Stored data:
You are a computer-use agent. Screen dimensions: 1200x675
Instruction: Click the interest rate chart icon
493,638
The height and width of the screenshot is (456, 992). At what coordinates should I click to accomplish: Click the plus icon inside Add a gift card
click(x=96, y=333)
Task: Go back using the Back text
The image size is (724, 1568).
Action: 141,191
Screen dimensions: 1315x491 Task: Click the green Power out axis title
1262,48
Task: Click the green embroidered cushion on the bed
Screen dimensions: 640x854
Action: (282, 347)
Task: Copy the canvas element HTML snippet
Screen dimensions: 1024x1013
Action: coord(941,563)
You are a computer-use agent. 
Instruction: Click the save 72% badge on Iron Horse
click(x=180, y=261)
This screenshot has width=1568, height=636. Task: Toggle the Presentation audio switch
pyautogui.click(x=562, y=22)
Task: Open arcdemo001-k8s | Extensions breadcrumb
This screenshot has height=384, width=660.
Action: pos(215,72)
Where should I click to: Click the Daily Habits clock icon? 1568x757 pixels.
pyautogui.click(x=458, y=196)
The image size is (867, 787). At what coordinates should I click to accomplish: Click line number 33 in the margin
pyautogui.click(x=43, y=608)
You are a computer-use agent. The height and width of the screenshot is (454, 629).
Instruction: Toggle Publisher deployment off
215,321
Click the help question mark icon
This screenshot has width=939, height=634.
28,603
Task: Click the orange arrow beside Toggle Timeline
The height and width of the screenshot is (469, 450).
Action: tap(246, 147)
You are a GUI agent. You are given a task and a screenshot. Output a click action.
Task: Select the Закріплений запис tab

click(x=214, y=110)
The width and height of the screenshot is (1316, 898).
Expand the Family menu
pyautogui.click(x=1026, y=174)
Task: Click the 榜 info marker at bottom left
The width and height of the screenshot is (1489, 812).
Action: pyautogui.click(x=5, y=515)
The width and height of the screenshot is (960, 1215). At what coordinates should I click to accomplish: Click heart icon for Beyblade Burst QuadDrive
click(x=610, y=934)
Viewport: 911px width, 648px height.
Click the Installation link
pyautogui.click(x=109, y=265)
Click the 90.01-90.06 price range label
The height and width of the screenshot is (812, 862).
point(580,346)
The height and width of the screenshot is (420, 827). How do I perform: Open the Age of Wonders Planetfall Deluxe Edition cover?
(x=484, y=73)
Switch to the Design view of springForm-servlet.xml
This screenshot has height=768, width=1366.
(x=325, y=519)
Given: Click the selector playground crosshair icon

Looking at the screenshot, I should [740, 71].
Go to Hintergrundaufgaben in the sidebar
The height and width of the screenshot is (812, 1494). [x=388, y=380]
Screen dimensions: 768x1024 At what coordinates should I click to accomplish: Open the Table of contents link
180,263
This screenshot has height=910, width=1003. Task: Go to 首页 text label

_WHAT YOU ARE ASKED TO DO_
An acceptable answer repeats every entry exactly, with nothing omitted.

_RESULT FOR THIS EXERCISE_
You are a computer-use agent. Screen dimensions: 1200x675
Instruction: Click the interest rate chart icon
493,638
The height and width of the screenshot is (456, 992). At what coordinates should I click to accomplish: Click the plus icon inside Add a gift card
click(x=96, y=333)
Task: Go back using the Back text
The image size is (724, 1568).
Action: 141,191
Screen dimensions: 1315x491 Task: Click the green Power out axis title
1262,48
Task: Click the green embroidered cushion on the bed
Screen dimensions: 640x854
Action: (282, 347)
Task: Copy the canvas element HTML snippet
Screen dimensions: 1024x1013
Action: coord(941,563)
You are a computer-use agent. 
Instruction: Click the save 72% badge on Iron Horse
click(x=180, y=261)
This screenshot has width=1568, height=636. Task: Toggle the Presentation audio switch
pyautogui.click(x=562, y=22)
Task: Open arcdemo001-k8s | Extensions breadcrumb
This screenshot has height=384, width=660.
Action: pos(215,72)
Where should I click to: Click the Daily Habits clock icon? 1568x757 pixels.
pyautogui.click(x=458, y=196)
The image size is (867, 787). At what coordinates should I click to accomplish: Click line number 33 in the margin
pyautogui.click(x=43, y=608)
You are a computer-use agent. The height and width of the screenshot is (454, 629).
Instruction: Toggle Publisher deployment off
215,321
Click the help question mark icon
This screenshot has width=939, height=634.
28,603
Task: Click the orange arrow beside Toggle Timeline
The height and width of the screenshot is (469, 450).
Action: tap(246, 147)
You are a GUI agent. You are given a task and a screenshot. Output a click action.
Task: Select the Закріплений запис tab

click(x=214, y=110)
The width and height of the screenshot is (1316, 898).
Expand the Family menu
pyautogui.click(x=1026, y=174)
Task: Click the 榜 info marker at bottom left
The width and height of the screenshot is (1489, 812).
Action: pyautogui.click(x=5, y=515)
The width and height of the screenshot is (960, 1215). At what coordinates should I click to accomplish: Click heart icon for Beyblade Burst QuadDrive
click(x=610, y=934)
Viewport: 911px width, 648px height.
Click the Installation link
pyautogui.click(x=109, y=265)
Click the 90.01-90.06 price range label
The height and width of the screenshot is (812, 862).
point(580,346)
The height and width of the screenshot is (420, 827). How do I perform: Open the Age of Wonders Planetfall Deluxe Edition cover?
(x=484, y=73)
Switch to the Design view of springForm-servlet.xml
This screenshot has height=768, width=1366.
(x=325, y=519)
Given: Click the selector playground crosshair icon

Looking at the screenshot, I should [740, 71].
Go to Hintergrundaufgaben in the sidebar
The height and width of the screenshot is (812, 1494). [x=388, y=380]
Screen dimensions: 768x1024 At what coordinates should I click to accomplish: Open the Table of contents link
180,263
This screenshot has height=910, width=1003. Task: Go to 首页 text label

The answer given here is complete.